The past year has been one of renovating, not just a remodel. We've lived with a variety of inconveniences: floors ripped up and then put back into shining shape, a kitchen ripped out and still not back yet. Most of the furniture moved out of the main house and lots of thinking about what we want back in the house. We had the hurricane damaged fence and rolling gate removed and gotten a new fence. We've gotten a new HVAC system for the cottage. We've had damaged walls fixed.
It's no wonder I've been tired much of the year.
Sometimes it feels like we're not making any progress, since we're still making our morning coffee in the bathroom, with most of the books and CDs packed away in boxes, on and on this list can go. But we are making progress.
And it's been interesting to reflect on our possessions. If I can do without my books for half a year, do I really need them? If I haven't needed the variety of art supplies I've collected through the years, is it worth keeping them?
This process will be an ongoing one--indeed, in many ways, it's the life work that most of us do at some point. I would argue that those of us who are most self-aware are always doing a version of this: what is necessary? what can be cast away? what is impeding our progress?
Let me reflect on some other aspects of 2018.
It's the time of year when writers report how many submissions they made. I did keep submitting poems and short stories to journals, but I didn't do as much with my book length manuscripts.
I did keep writing. That feels significant. I also engaged with my creative self in other ways, most notably in the online journaling class that began on Nov. 4 and lasted 7 weeks.

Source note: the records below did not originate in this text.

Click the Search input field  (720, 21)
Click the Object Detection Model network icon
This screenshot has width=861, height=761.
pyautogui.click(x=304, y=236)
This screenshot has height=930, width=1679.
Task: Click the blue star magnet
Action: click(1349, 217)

I continued to try to create community at my school where I work. Some might question whether creating community is part of my job description, but it's the work that undergirds the other work, the keeping of records, the reporting of data, the strategizing about how to improve the chance of student success at all levels.
And I continued to stay engaged with my church, another site of community creating. I was most pleased with our Pentecost project, where we engaged with the idea of Pentecost through a variety of art projects (see this post, this post, and this post). I'm grateful to have a group of people willing to participate in these projects.
My sister and I have decided that our word for 2019 will be treasure. I found this quote that spoke to me in Anne Lamott's Small Victories: Spotting Improbable Moments of Grace: "Where there is ruin, there is hope for treasure." I feel like so much of my life lately has been a rebuilding of life out of the ruins: hurricane ruins, the closing of a variety of schools including the one I where I used to work, which makes me feel uneasy, and the many ways that midlife reminds us that big changes are underway. I need this quote to remind me that it won't all result in mourning in the ruins. There may be treasure in the ruins too.